I.m guessing no. Ford police cars have certified calibrated speedometers for "pacing" and pursuits. Also the radars are supposed to be certified yearly. They also come with tuning wands to test the radar each day.
 
I don't see it...

Commercial GPS receivers update at 60hz. That's once per second.

Lidar (and conventional radar) is for all intents and purposes instantaneous (speed of light and all that).

I'd put my money on Radar/Lidar being more accurate than a 200 dollar GPS receiver.
 
I would tend to agree with the Frog. Not only are the in-car GPS units less accurate than police radar but how would you use the in-car unit to prove you innocence? Would you have to have it forensically analyzed to determine when and where you were and how fast you were going? That would likely require destruction of the machine. Not worth it to pay a $200 ticket.
 
if this kid knew he was being monitored why would he be speeding?

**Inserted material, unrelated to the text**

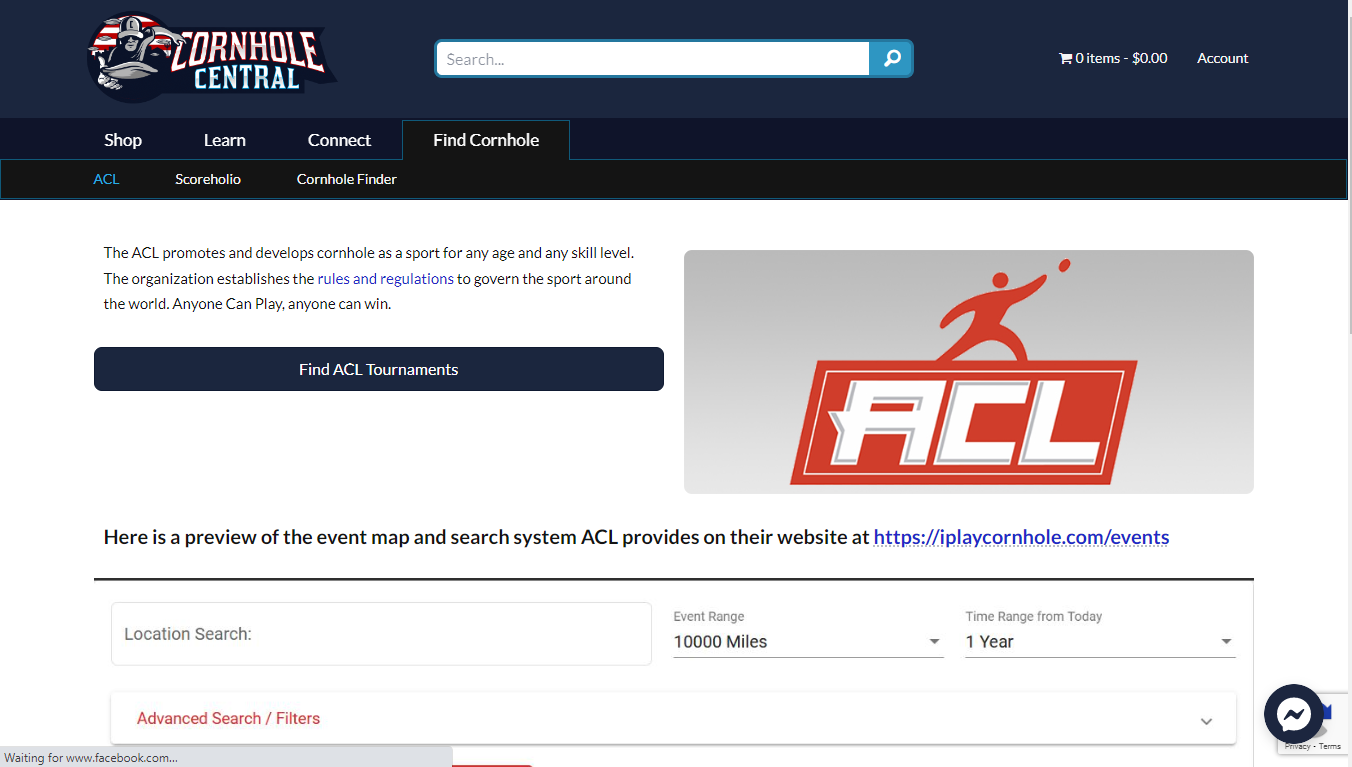Go to the Scoreholio submenu item
Screen dimensions: 1352x767
click(208, 179)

he probably was, just saying...
 
I would tend to agree with the Frog. Not only are the in-car GPS units less accurate than police radar but how would you use the in-car unit to prove you innocence?

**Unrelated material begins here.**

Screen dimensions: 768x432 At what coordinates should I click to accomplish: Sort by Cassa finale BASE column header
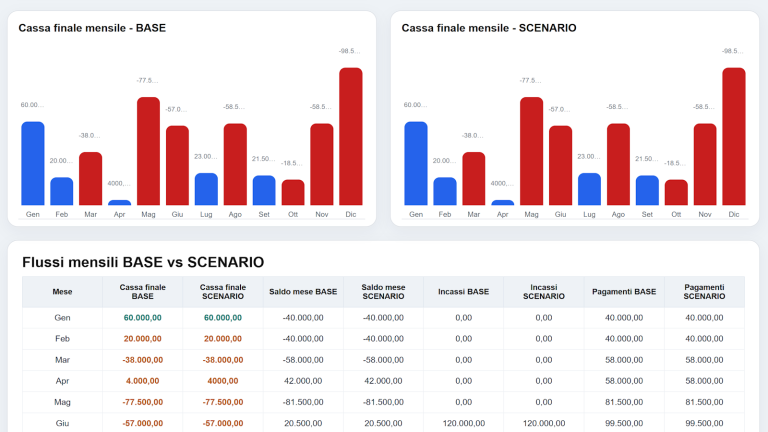142,292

Most GPS units are accurate to within 0.1kt (at least according to all of the specs I've checked), so that's not really an issue. The bigger problems are how frequently, if at all, the GPS unit records the data, and how to verify that the data has not been altered. It would be possible to build a GPS device that can do that by writing the data to a SanDisk SD WORM card (which, after all, is designed for that purpose), but I don't know if any do that kind of datalogging.
 
A lot of them do. Hell, even the factory one in my F450 has a "breadcrumb" function. But you have to enable it, it doesn't do it automatically.
I know mine (Garmin Nuvi 255W) does route tracing, but the only data I could get off of it was endpoints and arrival/departure times. Average speed is interesting, but I'm thinking it probably won't help if you're trying to beat a ticket...
 
just get a public defender or lawyer because the judge doesn't even listen to you without one.